▶ WHAT TO DO
In the records below, find the line that contains "Instruction: Click the Published" and the line that contains "You are a computer-use agent. The width". Set down exactly those lines and every line between them, and nothing more.

** Opening DATA block **

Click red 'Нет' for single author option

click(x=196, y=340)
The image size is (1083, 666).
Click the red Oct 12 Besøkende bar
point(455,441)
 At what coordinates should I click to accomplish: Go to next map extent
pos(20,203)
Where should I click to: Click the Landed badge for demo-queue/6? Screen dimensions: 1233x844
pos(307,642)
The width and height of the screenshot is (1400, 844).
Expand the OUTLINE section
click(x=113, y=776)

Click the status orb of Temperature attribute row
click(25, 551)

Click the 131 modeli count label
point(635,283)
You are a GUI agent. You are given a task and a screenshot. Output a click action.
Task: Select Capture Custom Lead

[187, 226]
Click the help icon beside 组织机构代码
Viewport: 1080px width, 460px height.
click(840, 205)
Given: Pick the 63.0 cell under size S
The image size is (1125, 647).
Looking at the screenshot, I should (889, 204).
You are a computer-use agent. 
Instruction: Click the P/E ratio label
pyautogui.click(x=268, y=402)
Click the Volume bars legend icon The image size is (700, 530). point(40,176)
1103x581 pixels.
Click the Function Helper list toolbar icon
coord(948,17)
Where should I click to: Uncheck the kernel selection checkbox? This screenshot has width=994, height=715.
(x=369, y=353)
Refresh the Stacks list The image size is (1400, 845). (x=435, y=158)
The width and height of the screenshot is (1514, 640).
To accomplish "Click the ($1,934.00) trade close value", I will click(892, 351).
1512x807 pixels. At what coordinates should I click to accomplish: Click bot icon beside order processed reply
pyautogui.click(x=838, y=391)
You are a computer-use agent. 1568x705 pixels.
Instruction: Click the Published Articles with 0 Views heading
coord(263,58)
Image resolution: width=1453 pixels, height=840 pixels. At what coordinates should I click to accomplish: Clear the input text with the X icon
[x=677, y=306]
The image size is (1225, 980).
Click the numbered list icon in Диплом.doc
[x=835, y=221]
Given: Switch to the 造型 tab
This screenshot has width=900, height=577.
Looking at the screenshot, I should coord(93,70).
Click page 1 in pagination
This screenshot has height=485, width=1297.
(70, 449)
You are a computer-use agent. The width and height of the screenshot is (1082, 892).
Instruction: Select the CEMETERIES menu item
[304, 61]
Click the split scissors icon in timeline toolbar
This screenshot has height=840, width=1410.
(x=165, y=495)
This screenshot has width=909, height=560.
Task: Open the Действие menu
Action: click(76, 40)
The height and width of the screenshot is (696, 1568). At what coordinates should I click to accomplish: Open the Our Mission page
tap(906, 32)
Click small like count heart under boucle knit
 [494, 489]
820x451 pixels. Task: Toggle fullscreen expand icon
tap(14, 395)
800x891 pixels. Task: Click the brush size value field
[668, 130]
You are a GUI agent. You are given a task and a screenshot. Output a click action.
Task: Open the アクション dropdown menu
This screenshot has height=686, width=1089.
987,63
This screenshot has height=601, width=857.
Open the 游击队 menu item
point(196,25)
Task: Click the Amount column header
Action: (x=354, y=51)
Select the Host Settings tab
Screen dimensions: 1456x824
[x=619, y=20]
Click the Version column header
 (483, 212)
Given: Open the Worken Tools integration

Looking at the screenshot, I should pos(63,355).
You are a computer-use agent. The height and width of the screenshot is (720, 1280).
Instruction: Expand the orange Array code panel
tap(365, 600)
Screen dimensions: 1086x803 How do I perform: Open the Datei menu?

** Closing DATA block **

▶ ANSWER BOX
Instruction: Click the Published Articles with 0 Views heading
coord(263,58)
Image resolution: width=1453 pixels, height=840 pixels. At what coordinates should I click to accomplish: Clear the input text with the X icon
[x=677, y=306]
The image size is (1225, 980).
Click the numbered list icon in Диплом.doc
[x=835, y=221]
Given: Switch to the 造型 tab
This screenshot has width=900, height=577.
Looking at the screenshot, I should coord(93,70).
Click page 1 in pagination
This screenshot has height=485, width=1297.
(70, 449)
You are a computer-use agent. The width and height of the screenshot is (1082, 892).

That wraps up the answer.